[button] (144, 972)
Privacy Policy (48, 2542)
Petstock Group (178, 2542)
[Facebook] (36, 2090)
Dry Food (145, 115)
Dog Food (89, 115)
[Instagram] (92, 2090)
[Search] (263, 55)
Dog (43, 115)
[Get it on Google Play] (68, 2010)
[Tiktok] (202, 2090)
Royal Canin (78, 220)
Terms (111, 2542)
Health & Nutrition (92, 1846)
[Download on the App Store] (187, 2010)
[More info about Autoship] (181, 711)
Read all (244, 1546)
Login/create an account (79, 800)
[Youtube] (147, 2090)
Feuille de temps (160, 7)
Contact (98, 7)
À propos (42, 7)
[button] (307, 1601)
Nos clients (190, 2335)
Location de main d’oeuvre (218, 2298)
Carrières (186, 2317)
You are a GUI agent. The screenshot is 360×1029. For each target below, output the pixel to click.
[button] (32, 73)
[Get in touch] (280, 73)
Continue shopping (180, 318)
----
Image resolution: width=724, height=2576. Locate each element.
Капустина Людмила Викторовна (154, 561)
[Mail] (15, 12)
----
INSTRUCTIONS TO FOLLOW
Extract exactly and only the lines above from the line containing "[Instagram] (92, 2090)" through the line containing "Continue shopping (180, 318)", both end lines included.

ANSWER BOX
[Instagram] (92, 2090)
[Search] (263, 55)
Dog (43, 115)
[Get it on Google Play] (68, 2010)
[Tiktok] (202, 2090)
Royal Canin (78, 220)
Terms (111, 2542)
Health & Nutrition (92, 1846)
[Download on the App Store] (187, 2010)
[More info about Autoship] (181, 711)
Read all (244, 1546)
Login/create an account (79, 800)
[Youtube] (147, 2090)
Feuille de temps (160, 7)
Contact (98, 7)
À propos (42, 7)
[button] (307, 1601)
Nos clients (190, 2335)
Location de main d’oeuvre (218, 2298)
Carrières (186, 2317)
You are a GUI agent. The screenshot is 360×1029. For each target below, output the pixel to click.
[button] (32, 73)
[Get in touch] (280, 73)
Continue shopping (180, 318)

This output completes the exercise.